Old Lindley or Over Lindley is a hamlet in the civil parish of Stainland and District, in the Calderdale district, in the county of West Yorkshire, England. It is near the hamlet of Jagger Green, the village of Holywell Green and the town of Elland. Old Lindley has a moor called Old Lindley Moor.

== History ==
The name "Lindley" means 'Flax wood/clearing', the 'Old' to distinguish from Lindley.
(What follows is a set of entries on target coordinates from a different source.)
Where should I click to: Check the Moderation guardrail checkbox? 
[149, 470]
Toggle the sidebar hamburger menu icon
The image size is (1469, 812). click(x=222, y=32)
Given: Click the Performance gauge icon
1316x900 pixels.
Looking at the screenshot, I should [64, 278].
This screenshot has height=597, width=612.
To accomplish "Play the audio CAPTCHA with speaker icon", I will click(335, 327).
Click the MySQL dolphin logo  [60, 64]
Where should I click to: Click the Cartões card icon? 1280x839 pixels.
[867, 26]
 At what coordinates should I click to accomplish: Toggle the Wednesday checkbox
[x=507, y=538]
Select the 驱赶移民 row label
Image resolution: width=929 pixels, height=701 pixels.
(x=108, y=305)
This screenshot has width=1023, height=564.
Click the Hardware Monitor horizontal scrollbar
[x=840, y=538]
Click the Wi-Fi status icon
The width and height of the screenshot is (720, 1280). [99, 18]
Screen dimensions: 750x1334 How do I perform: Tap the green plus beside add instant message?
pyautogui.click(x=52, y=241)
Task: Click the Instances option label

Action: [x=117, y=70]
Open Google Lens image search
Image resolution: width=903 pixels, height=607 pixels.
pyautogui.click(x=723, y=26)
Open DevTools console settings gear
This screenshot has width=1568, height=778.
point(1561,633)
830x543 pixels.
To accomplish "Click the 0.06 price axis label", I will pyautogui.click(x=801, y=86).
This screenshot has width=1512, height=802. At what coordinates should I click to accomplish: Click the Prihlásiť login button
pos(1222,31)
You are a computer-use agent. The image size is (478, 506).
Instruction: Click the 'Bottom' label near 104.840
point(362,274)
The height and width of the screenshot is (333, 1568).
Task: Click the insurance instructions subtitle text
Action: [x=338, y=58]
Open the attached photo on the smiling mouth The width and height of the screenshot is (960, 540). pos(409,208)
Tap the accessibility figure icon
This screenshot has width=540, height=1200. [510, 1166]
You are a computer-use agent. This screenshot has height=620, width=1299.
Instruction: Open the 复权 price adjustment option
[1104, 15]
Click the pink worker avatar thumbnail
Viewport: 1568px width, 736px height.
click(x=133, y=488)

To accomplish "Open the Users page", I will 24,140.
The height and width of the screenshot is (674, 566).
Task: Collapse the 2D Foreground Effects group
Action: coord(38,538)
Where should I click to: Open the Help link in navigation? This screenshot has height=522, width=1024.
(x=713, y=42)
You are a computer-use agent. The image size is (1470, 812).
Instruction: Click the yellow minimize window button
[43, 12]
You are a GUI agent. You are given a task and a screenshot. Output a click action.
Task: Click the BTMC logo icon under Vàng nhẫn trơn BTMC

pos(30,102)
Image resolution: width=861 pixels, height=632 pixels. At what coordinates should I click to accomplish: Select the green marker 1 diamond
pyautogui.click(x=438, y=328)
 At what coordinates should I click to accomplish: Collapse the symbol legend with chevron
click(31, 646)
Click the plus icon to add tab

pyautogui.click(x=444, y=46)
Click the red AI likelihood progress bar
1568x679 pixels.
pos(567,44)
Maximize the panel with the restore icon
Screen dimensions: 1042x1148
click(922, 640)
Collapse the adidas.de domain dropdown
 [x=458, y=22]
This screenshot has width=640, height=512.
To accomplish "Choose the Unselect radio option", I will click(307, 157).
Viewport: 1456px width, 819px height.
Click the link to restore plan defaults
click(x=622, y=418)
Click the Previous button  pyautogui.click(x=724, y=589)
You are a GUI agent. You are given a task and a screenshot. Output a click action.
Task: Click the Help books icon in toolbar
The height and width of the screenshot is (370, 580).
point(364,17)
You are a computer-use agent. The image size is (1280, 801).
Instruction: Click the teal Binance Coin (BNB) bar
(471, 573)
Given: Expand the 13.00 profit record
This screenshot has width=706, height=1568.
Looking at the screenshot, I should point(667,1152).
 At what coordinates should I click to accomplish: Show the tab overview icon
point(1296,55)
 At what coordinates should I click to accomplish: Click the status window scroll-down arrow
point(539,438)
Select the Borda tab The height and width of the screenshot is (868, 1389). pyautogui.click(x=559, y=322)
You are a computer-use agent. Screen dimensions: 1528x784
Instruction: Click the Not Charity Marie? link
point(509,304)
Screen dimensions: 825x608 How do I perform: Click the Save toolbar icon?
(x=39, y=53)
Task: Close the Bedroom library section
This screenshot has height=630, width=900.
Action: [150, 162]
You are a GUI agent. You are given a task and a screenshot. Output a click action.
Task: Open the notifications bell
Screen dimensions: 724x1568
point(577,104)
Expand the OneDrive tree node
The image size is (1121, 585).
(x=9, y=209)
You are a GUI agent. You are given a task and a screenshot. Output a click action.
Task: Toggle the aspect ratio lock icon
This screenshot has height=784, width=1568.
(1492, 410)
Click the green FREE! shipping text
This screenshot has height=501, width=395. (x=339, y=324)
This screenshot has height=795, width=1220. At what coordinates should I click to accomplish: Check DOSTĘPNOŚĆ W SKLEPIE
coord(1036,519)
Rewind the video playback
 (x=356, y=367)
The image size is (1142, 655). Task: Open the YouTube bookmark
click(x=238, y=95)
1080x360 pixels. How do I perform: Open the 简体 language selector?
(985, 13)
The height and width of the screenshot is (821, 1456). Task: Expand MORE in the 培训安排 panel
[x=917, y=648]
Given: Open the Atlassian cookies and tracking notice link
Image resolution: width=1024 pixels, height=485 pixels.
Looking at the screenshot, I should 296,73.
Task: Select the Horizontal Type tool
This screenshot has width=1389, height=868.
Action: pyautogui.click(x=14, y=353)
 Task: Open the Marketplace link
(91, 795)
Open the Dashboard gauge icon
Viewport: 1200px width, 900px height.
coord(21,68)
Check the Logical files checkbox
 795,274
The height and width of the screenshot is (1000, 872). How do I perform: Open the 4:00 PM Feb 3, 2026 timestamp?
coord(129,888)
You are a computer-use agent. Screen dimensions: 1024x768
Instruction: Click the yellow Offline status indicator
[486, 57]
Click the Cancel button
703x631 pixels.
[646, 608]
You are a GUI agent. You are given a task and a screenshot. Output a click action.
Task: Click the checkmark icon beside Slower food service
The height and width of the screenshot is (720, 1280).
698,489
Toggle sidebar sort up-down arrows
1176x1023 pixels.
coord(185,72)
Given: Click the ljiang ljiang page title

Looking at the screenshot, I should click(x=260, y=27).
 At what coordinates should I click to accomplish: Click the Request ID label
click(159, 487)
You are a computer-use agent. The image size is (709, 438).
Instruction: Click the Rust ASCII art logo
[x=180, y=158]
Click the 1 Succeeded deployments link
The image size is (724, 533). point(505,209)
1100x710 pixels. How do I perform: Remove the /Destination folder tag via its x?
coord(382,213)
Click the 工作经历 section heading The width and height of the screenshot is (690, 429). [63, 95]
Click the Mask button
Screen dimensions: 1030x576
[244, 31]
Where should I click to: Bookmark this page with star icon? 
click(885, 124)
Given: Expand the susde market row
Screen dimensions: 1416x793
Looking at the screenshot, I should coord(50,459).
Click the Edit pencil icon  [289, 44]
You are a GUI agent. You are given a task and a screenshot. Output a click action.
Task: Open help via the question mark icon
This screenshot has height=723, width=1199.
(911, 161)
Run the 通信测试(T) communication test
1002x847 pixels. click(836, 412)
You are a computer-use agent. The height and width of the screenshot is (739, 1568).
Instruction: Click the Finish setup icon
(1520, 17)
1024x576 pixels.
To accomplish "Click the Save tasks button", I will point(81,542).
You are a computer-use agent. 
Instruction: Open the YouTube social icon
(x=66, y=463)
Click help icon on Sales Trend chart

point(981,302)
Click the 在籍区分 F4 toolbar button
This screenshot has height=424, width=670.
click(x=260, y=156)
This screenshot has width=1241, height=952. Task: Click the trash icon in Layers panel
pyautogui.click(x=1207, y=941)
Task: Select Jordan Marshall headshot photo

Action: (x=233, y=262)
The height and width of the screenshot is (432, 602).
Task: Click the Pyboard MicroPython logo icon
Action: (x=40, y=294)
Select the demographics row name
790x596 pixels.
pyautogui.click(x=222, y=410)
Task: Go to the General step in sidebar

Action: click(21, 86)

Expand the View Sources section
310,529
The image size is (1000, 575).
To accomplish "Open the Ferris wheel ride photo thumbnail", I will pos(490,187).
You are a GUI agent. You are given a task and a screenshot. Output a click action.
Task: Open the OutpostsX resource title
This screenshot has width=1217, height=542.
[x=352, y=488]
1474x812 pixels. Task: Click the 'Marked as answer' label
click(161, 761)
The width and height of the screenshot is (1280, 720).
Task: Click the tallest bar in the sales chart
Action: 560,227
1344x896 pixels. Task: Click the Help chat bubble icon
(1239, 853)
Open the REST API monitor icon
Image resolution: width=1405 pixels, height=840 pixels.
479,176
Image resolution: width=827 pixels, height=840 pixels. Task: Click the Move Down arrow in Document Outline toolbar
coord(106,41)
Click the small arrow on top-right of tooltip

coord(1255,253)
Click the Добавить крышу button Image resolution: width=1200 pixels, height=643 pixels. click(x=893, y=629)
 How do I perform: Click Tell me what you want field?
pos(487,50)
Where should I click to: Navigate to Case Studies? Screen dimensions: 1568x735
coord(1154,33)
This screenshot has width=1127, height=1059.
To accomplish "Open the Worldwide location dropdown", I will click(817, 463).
Old Lindley was recorded in the Domesday Book as Linlei/Linleie, Old Lindley was also known as "Linley(e)", "Lynley(e)", "Lynlay", Hold(e) "Lynlay", Old(e) "Lynlay", "Over Lynlay", "Linneley", "Lyndeley" and "Ouldlindley".

== Governance ==
Old Lindley was in the township of Stainland, in 1866 the civil parish of Stainland with Old Lindley was formed, on 1 April 1937 Stainland with Old Lindley parish was abolished and Old Lindley became part of Elland parish, which on 1 April 1974 became unparished. In 2017 it became part of the parish of Stainland and District.

== Landmarks ==
There is a grade II listed house in Old Lindley that is now in 3 occupations. There was a pottery in Old Lindley.